■ MATERIAL SHOWN ■
========
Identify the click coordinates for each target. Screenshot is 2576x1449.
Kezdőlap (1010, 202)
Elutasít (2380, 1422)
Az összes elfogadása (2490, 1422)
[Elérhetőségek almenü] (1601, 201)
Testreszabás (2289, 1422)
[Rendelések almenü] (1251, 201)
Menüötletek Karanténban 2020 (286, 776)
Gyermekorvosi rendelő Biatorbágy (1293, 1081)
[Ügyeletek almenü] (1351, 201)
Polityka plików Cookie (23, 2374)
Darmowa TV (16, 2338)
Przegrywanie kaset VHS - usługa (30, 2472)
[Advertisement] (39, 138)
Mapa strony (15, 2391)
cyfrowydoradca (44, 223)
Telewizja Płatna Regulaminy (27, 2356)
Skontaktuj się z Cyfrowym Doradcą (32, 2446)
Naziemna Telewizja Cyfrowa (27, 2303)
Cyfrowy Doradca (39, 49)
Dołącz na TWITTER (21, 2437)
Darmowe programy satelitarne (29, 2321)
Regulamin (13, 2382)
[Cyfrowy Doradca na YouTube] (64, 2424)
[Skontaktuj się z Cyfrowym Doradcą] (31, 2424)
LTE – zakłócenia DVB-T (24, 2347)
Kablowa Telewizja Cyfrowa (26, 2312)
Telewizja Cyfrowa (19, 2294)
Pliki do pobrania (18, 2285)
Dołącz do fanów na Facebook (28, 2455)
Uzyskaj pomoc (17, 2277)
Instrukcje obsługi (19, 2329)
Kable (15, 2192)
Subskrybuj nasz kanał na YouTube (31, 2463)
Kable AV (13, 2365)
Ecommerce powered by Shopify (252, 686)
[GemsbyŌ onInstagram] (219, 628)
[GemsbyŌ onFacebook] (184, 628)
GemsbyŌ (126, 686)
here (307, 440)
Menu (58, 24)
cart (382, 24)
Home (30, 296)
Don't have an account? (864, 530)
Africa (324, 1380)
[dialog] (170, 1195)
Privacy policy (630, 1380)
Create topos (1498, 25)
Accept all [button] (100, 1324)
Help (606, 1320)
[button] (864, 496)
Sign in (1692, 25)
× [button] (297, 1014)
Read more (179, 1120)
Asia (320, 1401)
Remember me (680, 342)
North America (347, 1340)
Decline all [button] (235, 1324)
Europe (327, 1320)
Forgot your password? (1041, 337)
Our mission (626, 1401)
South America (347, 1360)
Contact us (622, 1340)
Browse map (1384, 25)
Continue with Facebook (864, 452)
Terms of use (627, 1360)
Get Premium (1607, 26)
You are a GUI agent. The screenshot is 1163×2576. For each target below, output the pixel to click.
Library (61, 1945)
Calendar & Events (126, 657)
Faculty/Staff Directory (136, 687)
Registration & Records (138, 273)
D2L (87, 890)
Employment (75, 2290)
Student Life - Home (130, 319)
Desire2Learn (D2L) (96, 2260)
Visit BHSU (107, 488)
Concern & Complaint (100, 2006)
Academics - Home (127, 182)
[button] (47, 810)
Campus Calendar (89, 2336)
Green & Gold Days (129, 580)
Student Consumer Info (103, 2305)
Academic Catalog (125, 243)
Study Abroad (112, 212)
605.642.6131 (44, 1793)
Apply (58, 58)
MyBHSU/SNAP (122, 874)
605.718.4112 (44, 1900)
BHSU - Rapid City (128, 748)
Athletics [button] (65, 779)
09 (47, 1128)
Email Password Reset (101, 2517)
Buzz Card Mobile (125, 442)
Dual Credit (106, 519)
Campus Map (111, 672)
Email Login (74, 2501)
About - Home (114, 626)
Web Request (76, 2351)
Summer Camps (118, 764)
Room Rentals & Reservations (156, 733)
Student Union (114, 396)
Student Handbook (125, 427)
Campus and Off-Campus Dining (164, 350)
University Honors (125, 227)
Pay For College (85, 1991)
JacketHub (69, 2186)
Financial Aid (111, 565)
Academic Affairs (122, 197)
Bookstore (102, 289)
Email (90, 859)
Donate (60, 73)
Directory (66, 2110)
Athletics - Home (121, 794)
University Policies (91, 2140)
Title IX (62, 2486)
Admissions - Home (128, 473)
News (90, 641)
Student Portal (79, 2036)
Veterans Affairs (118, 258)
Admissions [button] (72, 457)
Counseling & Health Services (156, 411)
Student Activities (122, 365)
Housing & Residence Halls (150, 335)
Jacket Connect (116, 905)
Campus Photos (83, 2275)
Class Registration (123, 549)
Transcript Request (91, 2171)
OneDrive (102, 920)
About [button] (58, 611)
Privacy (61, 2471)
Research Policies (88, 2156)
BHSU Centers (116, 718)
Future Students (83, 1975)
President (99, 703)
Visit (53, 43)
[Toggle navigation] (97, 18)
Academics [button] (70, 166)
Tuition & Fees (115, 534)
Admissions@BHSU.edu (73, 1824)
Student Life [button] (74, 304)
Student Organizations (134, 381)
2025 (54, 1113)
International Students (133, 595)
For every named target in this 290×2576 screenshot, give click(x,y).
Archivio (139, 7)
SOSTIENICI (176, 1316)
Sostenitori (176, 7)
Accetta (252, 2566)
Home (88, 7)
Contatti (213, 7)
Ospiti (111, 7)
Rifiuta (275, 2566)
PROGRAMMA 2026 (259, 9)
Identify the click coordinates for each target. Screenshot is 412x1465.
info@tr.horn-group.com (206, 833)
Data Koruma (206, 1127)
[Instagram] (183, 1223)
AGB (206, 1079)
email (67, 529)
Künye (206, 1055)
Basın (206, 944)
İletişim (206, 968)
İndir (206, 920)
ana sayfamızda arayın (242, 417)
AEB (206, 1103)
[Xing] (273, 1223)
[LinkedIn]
========
■ YOUR ASSIGNMENT ■
Output the material above in full. Change nothing.

■ TASK ANSWER ■
Identify the click coordinates for each target. Screenshot is 2576x1449.
Kezdőlap (1010, 202)
Elutasít (2380, 1422)
Az összes elfogadása (2490, 1422)
[Elérhetőségek almenü] (1601, 201)
Testreszabás (2289, 1422)
[Rendelések almenü] (1251, 201)
Menüötletek Karanténban 2020 (286, 776)
Gyermekorvosi rendelő Biatorbágy (1293, 1081)
[Ügyeletek almenü] (1351, 201)
Polityka plików Cookie (23, 2374)
Darmowa TV (16, 2338)
Przegrywanie kaset VHS - usługa (30, 2472)
[Advertisement] (39, 138)
Mapa strony (15, 2391)
cyfrowydoradca (44, 223)
Telewizja Płatna Regulaminy (27, 2356)
Skontaktuj się z Cyfrowym Doradcą (32, 2446)
Naziemna Telewizja Cyfrowa (27, 2303)
Cyfrowy Doradca (39, 49)
Dołącz na TWITTER (21, 2437)
Darmowe programy satelitarne (29, 2321)
Regulamin (13, 2382)
[Cyfrowy Doradca na YouTube] (64, 2424)
[Skontaktuj się z Cyfrowym Doradcą] (31, 2424)
LTE – zakłócenia DVB-T (24, 2347)
Kablowa Telewizja Cyfrowa (26, 2312)
Telewizja Cyfrowa (19, 2294)
Pliki do pobrania (18, 2285)
Dołącz do fanów na Facebook (28, 2455)
Uzyskaj pomoc (17, 2277)
Instrukcje obsługi (19, 2329)
Kable (15, 2192)
Subskrybuj nasz kanał na YouTube (31, 2463)
Kable AV (13, 2365)
Ecommerce powered by Shopify (252, 686)
[GemsbyŌ onInstagram] (219, 628)
[GemsbyŌ onFacebook] (184, 628)
GemsbyŌ (126, 686)
here (307, 440)
Menu (58, 24)
cart (382, 24)
Home (30, 296)
Don't have an account? (864, 530)
Africa (324, 1380)
[dialog] (170, 1195)
Privacy policy (630, 1380)
Create topos (1498, 25)
Accept all [button] (100, 1324)
Help (606, 1320)
[button] (864, 496)
Sign in (1692, 25)
× [button] (297, 1014)
Read more (179, 1120)
Asia (320, 1401)
Remember me (680, 342)
North America (347, 1340)
Decline all [button] (235, 1324)
Europe (327, 1320)
Forgot your password? (1041, 337)
Our mission (626, 1401)
South America (347, 1360)
Contact us (622, 1340)
Browse map (1384, 25)
Continue with Facebook (864, 452)
Terms of use (627, 1360)
Get Premium (1607, 26)
You are a GUI agent. The screenshot is 1163×2576. For each target below, output the pixel to click.
Library (61, 1945)
Calendar & Events (126, 657)
Faculty/Staff Directory (136, 687)
Registration & Records (138, 273)
D2L (87, 890)
Employment (75, 2290)
Student Life - Home (130, 319)
Desire2Learn (D2L) (96, 2260)
Visit BHSU (107, 488)
Concern & Complaint (100, 2006)
Academics - Home (127, 182)
[button] (47, 810)
Campus Calendar (89, 2336)
Green & Gold Days (129, 580)
Student Consumer Info (103, 2305)
Academic Catalog (125, 243)
Study Abroad (112, 212)
605.642.6131 (44, 1793)
Apply (58, 58)
MyBHSU/SNAP (122, 874)
605.718.4112 (44, 1900)
BHSU - Rapid City (128, 748)
Athletics [button] (65, 779)
09 (47, 1128)
Email Password Reset (101, 2517)
Buzz Card Mobile (125, 442)
Dual Credit (106, 519)
Campus Map (111, 672)
Email Login (74, 2501)
About - Home (114, 626)
Web Request (76, 2351)
Summer Camps (118, 764)
Room Rentals & Reservations (156, 733)
Student Union (114, 396)
Student Handbook (125, 427)
Campus and Off-Campus Dining (164, 350)
University Honors (125, 227)
Pay For College (85, 1991)
JacketHub (69, 2186)
Financial Aid (111, 565)
Academic Affairs (122, 197)
Bookstore (102, 289)
Email (90, 859)
Donate (60, 73)
Directory (66, 2110)
Athletics - Home (121, 794)
University Policies (91, 2140)
Title IX (62, 2486)
Admissions - Home (128, 473)
News (90, 641)
Student Portal (79, 2036)
Veterans Affairs (118, 258)
Admissions [button] (72, 457)
Counseling & Health Services (156, 411)
Student Activities (122, 365)
Housing & Residence Halls (150, 335)
Jacket Connect (116, 905)
Campus Photos (83, 2275)
Class Registration (123, 549)
Transcript Request (91, 2171)
OneDrive (102, 920)
About [button] (58, 611)
Privacy (61, 2471)
Research Policies (88, 2156)
BHSU Centers (116, 718)
Future Students (83, 1975)
President (99, 703)
Visit (53, 43)
[Toggle navigation] (97, 18)
Academics [button] (70, 166)
Tuition & Fees (115, 534)
Admissions@BHSU.edu (73, 1824)
Student Life [button] (74, 304)
Student Organizations (134, 381)
2025 (54, 1113)
International Students (133, 595)
For every named target in this 290×2576 screenshot, give click(x,y).
Archivio (139, 7)
SOSTIENICI (176, 1316)
Sostenitori (176, 7)
Accetta (252, 2566)
Home (88, 7)
Contatti (213, 7)
Ospiti (111, 7)
Rifiuta (275, 2566)
PROGRAMMA 2026 (259, 9)
Identify the click coordinates for each target. Screenshot is 412x1465.
info@tr.horn-group.com (206, 833)
Data Koruma (206, 1127)
[Instagram] (183, 1223)
AGB (206, 1079)
email (67, 529)
Künye (206, 1055)
Basın (206, 944)
İletişim (206, 968)
İndir (206, 920)
ana sayfamızda arayın (242, 417)
AEB (206, 1103)
[Xing] (273, 1223)
[LinkedIn]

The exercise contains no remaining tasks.